Automatic Conversion of Our Class B Stock
All shares of our outstanding Class B Stock will be converted into shares of our Common Stock on a share-for-share
basis automatically and without further action of our Board or the holders thereof if at any time (i) the number of
outstanding shares of our Class B Stock as reflected on our stock transfer books falls below 100,000 shares, or (ii) our
Board and the holders of a majority of the outstanding shares of our Class B Stock approve the conversion of all of the
outstanding shares of our Class B Stock into our Common Stock. In the event of such conversion, certificates formerly
representing outstanding shares of our Class B Stock will thereafter be deemed to represent a like number of shares of
our Common Stock.
Other
Our currently outstanding Common Stock does not carry any preemptive rights enabling a holder to subscribe for or
receive shares of stock of any class or any other securities convertible into shares of our stock. We deliver to the
holders of our Class B Stock the same information and reports which we deliver to holders of our Common Stock. We
expect our Common Stock to remain registered under the Exchange Act but do not intend to register our Class B Stock
under the Exchange Act unless such registration is required by law.
Transfer Agent
The transfer agent and registrar for our Common Stock is Continental Stock Transfer and Trust Company.
Preferred Stock
Our Board may, without further action by our stockholders, from time to time, direct the issuance of shares of our
Preferred Stock in series and may, at the time of issuance, determine the rights, preferences and limitations of each
series. Satisfaction of any dividend preferences of outstanding shares of our Preferred Stock would reduce the amount
of funds available for the payment of dividends on shares of our Common Stock. Holders of shares of our Preferred
Stock may be entitled to receive a preference payment in the event of any liquidation, dissolution or winding-up of us
before any payment is made to the holders of shares of our Common Stock. Under certain circumstances, the issuance
of shares of our Preferred Stock may render more difficult or tend to discourage a merger, tender offer or proxy
contest, the assumption of control by a holder of a large block of our securities or the removal of incumbent
management. Our Board, without stockholder approval, may issue shares of our Preferred Stock with voting and
conversion rights which could adversely affect holders of shares of our Common Stock.

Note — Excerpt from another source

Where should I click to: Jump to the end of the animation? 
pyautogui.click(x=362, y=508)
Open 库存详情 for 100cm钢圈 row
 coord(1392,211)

Anti-Takeover Effects of Certain Provisions of our Certificate of Incorporation, our Bylaws, and the DGCL
Certain provisions in our Certificate of Incorporation and our Bylaws, as well as certain provisions of the DGCL, may
be deemed to have an anti-takeover effect and may delay, deter, or prevent a tender offer or takeover attempt that a
stockholder might consider to be in its best interests, including attempts that might result in a premium being paid over
the market price of the shares held by stockholders. These provisions contained in our Certificate of Incorporation and
our Bylaws include the items described below.
• Class B Stockholders Elect 75% of our Board. Our Certificate of Incorporation provides that the holders of our
Class B Stockholders are entitled to elect approximately 75% of our Board. Provisions of this type may serve
to delay or prevent an acquisition of us or a change in our directors and officers.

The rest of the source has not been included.